──────── Data for the task

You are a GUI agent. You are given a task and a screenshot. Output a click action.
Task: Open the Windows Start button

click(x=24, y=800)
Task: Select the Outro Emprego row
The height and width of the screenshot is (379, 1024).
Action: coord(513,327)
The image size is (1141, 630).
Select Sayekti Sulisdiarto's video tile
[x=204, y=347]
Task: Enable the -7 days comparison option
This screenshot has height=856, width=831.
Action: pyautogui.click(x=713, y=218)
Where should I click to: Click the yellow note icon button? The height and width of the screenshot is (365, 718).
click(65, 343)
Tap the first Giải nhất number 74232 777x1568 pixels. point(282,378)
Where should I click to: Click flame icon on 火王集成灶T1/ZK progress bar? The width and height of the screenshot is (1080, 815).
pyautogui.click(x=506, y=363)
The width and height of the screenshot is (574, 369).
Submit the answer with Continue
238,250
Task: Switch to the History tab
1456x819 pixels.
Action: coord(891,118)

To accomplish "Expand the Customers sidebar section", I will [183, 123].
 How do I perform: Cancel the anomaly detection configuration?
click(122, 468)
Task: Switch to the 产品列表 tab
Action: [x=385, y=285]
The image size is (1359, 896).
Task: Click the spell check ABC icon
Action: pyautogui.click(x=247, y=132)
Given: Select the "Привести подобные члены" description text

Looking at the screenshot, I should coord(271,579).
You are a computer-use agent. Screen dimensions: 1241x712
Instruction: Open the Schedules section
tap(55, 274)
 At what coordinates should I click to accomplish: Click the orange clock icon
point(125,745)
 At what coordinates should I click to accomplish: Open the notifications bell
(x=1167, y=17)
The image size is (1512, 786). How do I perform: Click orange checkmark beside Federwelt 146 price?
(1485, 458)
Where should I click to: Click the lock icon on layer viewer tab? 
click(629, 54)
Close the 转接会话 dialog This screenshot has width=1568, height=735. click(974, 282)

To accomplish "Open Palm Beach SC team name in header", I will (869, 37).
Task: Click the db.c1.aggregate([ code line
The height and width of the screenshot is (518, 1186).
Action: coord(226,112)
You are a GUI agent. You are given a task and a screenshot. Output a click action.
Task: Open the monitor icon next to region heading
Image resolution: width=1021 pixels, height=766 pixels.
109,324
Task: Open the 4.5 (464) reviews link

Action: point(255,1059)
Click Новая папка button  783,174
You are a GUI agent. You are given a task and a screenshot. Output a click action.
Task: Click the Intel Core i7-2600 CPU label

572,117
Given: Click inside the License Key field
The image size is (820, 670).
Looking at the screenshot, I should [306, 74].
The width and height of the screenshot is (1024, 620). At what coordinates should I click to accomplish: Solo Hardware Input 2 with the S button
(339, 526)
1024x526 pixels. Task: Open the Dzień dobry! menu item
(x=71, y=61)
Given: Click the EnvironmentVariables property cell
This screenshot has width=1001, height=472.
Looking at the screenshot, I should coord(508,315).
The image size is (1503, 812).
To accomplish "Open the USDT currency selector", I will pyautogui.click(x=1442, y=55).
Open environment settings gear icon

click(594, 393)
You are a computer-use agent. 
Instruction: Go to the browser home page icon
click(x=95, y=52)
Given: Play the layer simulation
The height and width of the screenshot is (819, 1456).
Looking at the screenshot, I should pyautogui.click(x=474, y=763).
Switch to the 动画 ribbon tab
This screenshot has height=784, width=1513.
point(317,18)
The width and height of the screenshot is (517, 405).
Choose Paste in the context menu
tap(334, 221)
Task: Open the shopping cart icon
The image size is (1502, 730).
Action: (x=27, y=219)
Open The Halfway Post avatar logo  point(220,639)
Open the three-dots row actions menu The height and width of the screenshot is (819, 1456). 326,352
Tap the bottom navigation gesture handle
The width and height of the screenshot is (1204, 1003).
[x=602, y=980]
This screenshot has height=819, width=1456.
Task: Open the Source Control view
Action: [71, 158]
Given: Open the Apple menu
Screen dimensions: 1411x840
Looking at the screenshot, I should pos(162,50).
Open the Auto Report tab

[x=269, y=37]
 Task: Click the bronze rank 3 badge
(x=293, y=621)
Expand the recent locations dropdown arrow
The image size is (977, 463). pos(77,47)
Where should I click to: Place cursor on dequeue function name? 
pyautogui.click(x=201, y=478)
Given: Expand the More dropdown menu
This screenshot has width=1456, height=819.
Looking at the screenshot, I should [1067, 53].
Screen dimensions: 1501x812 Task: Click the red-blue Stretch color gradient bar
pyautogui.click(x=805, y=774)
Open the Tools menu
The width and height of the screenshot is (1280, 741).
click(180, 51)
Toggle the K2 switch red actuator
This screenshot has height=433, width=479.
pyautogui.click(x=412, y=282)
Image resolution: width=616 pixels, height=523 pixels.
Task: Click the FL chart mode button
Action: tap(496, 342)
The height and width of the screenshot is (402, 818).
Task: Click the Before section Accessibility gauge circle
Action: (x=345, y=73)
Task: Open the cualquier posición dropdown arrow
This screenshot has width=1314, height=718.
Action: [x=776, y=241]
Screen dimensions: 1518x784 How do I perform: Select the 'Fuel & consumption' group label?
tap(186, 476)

────────────────

**Task instructions**
Edit the material above by replacing each "Where should I click to" with "Where do I click to" and leaving the rest unchanged.

**Answer for this exercise**
You are a GUI agent. You are given a task and a screenshot. Output a click action.
Task: Open the Windows Start button

click(x=24, y=800)
Task: Select the Outro Emprego row
The height and width of the screenshot is (379, 1024).
Action: coord(513,327)
The image size is (1141, 630).
Select Sayekti Sulisdiarto's video tile
[x=204, y=347]
Task: Enable the -7 days comparison option
This screenshot has height=856, width=831.
Action: pyautogui.click(x=713, y=218)
Where do I click to: Click the yellow note icon button? The height and width of the screenshot is (365, 718).
click(65, 343)
Tap the first Giải nhất number 74232 777x1568 pixels. point(282,378)
Where do I click to: Click flame icon on 火王集成灶T1/ZK progress bar? The width and height of the screenshot is (1080, 815).
pyautogui.click(x=506, y=363)
The width and height of the screenshot is (574, 369).
Submit the answer with Continue
238,250
Task: Switch to the History tab
1456x819 pixels.
Action: coord(891,118)

To accomplish "Expand the Customers sidebar section", I will [183, 123].
 How do I perform: Cancel the anomaly detection configuration?
click(122, 468)
Task: Switch to the 产品列表 tab
Action: [x=385, y=285]
The image size is (1359, 896).
Task: Click the spell check ABC icon
Action: pyautogui.click(x=247, y=132)
Given: Select the "Привести подобные члены" description text

Looking at the screenshot, I should coord(271,579).
You are a computer-use agent. Screen dimensions: 1241x712
Instruction: Open the Schedules section
tap(55, 274)
 At what coordinates should I click to accomplish: Click the orange clock icon
point(125,745)
 At what coordinates should I click to accomplish: Open the notifications bell
(x=1167, y=17)
The image size is (1512, 786). How do I perform: Click orange checkmark beside Federwelt 146 price?
(1485, 458)
Where do I click to: Click the lock icon on layer viewer tab? 
click(629, 54)
Close the 转接会话 dialog This screenshot has width=1568, height=735. click(974, 282)

To accomplish "Open Palm Beach SC team name in header", I will (869, 37).
Task: Click the db.c1.aggregate([ code line
The height and width of the screenshot is (518, 1186).
Action: coord(226,112)
You are a GUI agent. You are given a task and a screenshot. Output a click action.
Task: Open the monitor icon next to region heading
Image resolution: width=1021 pixels, height=766 pixels.
109,324
Task: Open the 4.5 (464) reviews link

Action: point(255,1059)
Click Новая папка button  783,174
You are a GUI agent. You are given a task and a screenshot. Output a click action.
Task: Click the Intel Core i7-2600 CPU label

572,117
Given: Click inside the License Key field
The image size is (820, 670).
Looking at the screenshot, I should [306, 74].
The width and height of the screenshot is (1024, 620). At what coordinates should I click to accomplish: Solo Hardware Input 2 with the S button
(339, 526)
1024x526 pixels. Task: Open the Dzień dobry! menu item
(x=71, y=61)
Given: Click the EnvironmentVariables property cell
This screenshot has width=1001, height=472.
Looking at the screenshot, I should coord(508,315).
The image size is (1503, 812).
To accomplish "Open the USDT currency selector", I will pyautogui.click(x=1442, y=55).
Open environment settings gear icon

click(594, 393)
You are a computer-use agent. 
Instruction: Go to the browser home page icon
click(x=95, y=52)
Given: Play the layer simulation
The height and width of the screenshot is (819, 1456).
Looking at the screenshot, I should pyautogui.click(x=474, y=763).
Switch to the 动画 ribbon tab
This screenshot has height=784, width=1513.
point(317,18)
The width and height of the screenshot is (517, 405).
Choose Paste in the context menu
tap(334, 221)
Task: Open the shopping cart icon
The image size is (1502, 730).
Action: (x=27, y=219)
Open The Halfway Post avatar logo  point(220,639)
Open the three-dots row actions menu The height and width of the screenshot is (819, 1456). 326,352
Tap the bottom navigation gesture handle
The width and height of the screenshot is (1204, 1003).
[x=602, y=980]
This screenshot has height=819, width=1456.
Task: Open the Source Control view
Action: [71, 158]
Given: Open the Apple menu
Screen dimensions: 1411x840
Looking at the screenshot, I should pos(162,50).
Open the Auto Report tab

[x=269, y=37]
 Task: Click the bronze rank 3 badge
(x=293, y=621)
Expand the recent locations dropdown arrow
The image size is (977, 463). pos(77,47)
Where do I click to: Place cursor on dequeue function name? 
pyautogui.click(x=201, y=478)
Given: Expand the More dropdown menu
This screenshot has width=1456, height=819.
Looking at the screenshot, I should [1067, 53].
Screen dimensions: 1501x812 Task: Click the red-blue Stretch color gradient bar
pyautogui.click(x=805, y=774)
Open the Tools menu
The width and height of the screenshot is (1280, 741).
click(180, 51)
Toggle the K2 switch red actuator
This screenshot has height=433, width=479.
pyautogui.click(x=412, y=282)
Image resolution: width=616 pixels, height=523 pixels.
Task: Click the FL chart mode button
Action: tap(496, 342)
The height and width of the screenshot is (402, 818).
Task: Click the Before section Accessibility gauge circle
Action: (x=345, y=73)
Task: Open the cualquier posición dropdown arrow
This screenshot has width=1314, height=718.
Action: [x=776, y=241]
Screen dimensions: 1518x784 How do I perform: Select the 'Fuel & consumption' group label?
tap(186, 476)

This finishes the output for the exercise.